TEXTE PRÉSENTÉ:
Médicalisation
La médicalisation est la prise en charge systèmatique de la santé des gens par des experts appartenant à la profession médicale.
Ce phénomène aujourd'hui incontestable a été évoqué de façon saisissante dans une pièce de théatre intitulé Knock ou le triomphe de la médecine.
Nous sommes, vers 1930, dans un village de France. Knock, médecin d'une redoutable efficacité, a entrepris de faire accéder ledit village à l'âge de la médecine. Knock savoure ici sa réussite en compagnie de son confrère le pharmacien. C'est la nuit. On domine la vallée.
« Ce vaste terroir se passait insolemment de moi et de mes pareils. Mais maintenant, j'ai autant d'aise à me trouver ici qu'à son clavier l'organiste des grandes orgues. Dans deux cent cinquante de ces maisons – il s'en faut que nous les voyions toutes à cause de l'éloignement et des feuillages – il y a deux cent cinquante chambres où quelqu'un confesse la médecine, deux cent cinquante lits où un corps entendu témoigne que la vie a un sens, et grâce à moi un sens médical. La nuit, c'est encore plus beau, car il y a les lumières. Et presque toutes les lumières sont à moi. Les non-malades dorment dans les ténèbres. Ils sont supprimés. Mais les malades ont gardé leur veilleuse ou leur lampe. Tout ce qui reste en marge de la médecine, la nuit m'en débarrasse, m'en dérobe l'agacement et le défi. Le canton fait place à une sorte de firmament dont je suis le créateur continuel. Et je ne vous parle pas des cloches. Songez que, pour tout ce monde, leur premier office est de rappeler mes prescriptions; qu'elles sont la voix de mes ordonnances. Songez que, dans quelques instants, il va sonner dix heures, que pour tous mes malades, dix heures, c'est la deuxième prise de température rectale, et que, dans quelques instants, deux cent cinquante thermomètres vont pénétrer à la fois...»1
En le pharmacien du village, auparavant inoccupé et Knock s'établit une complicité qui préfigure le lien actuel entre l'industrie pharmaceutique et la pratique médicale.

VOTRE TRAVAIL:
a – Dans le texte sur la médicalisation, pourquoi Knock trouve-t-il la nuit « encore plus belle » ? Répondez en une à trois phrases.
b – Traduisez en anglais cette phrase du texte sur la médicalisation : « Knock savoure ici sa réussite en compagnie de son confrère le pharmacien. »

ENREGISTREMENTS FOURNIS:
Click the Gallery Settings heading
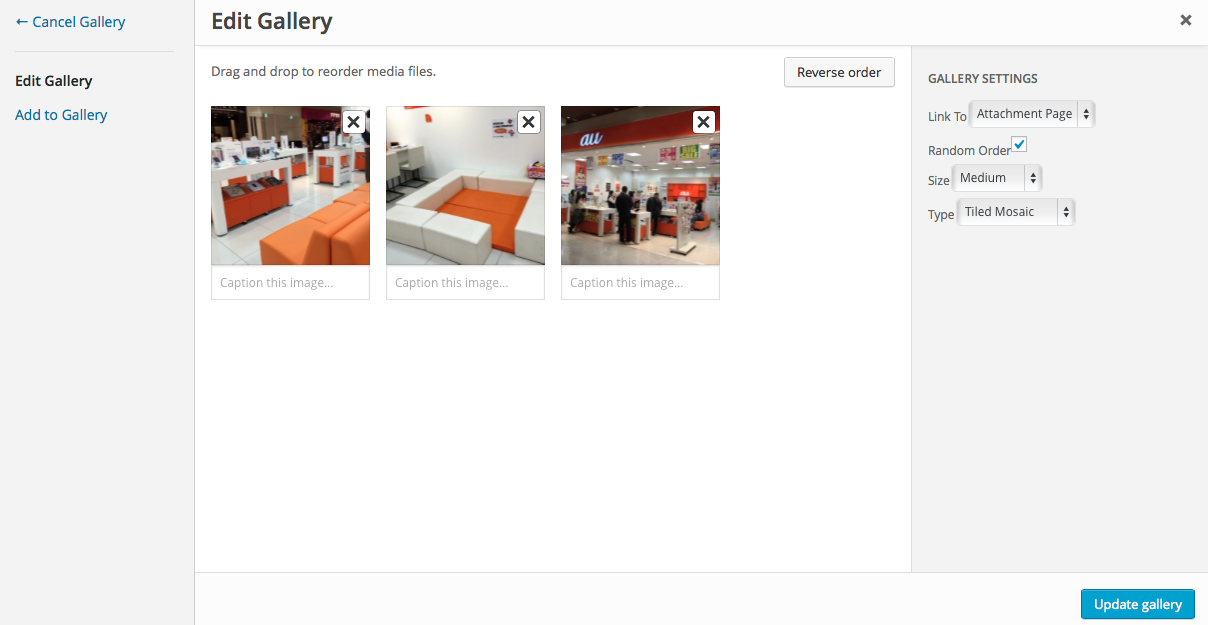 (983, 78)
==
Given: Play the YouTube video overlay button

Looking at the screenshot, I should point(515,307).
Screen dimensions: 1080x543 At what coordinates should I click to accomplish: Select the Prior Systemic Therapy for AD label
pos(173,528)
--
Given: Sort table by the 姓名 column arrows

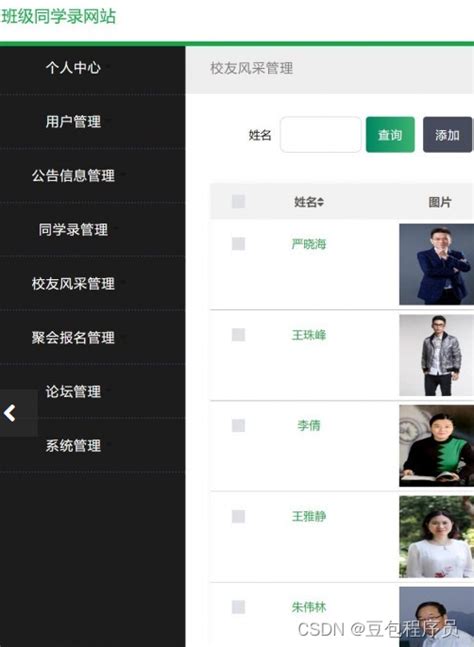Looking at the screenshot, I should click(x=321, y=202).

RÉPONSES:
a – La nuit, il y a les lumières, et presque toutes appartiennent à Knock. Les non-malades dorment dans les ténèbres et sont comme supprimés, tandis que les malades gardent leur veilleuse ou leur lampe allumée. La nuit le débarrasse ainsi de tout ce qui reste en marge de la médecine.

b – Here Knock savors his success in the company of his colleague the pharmacist.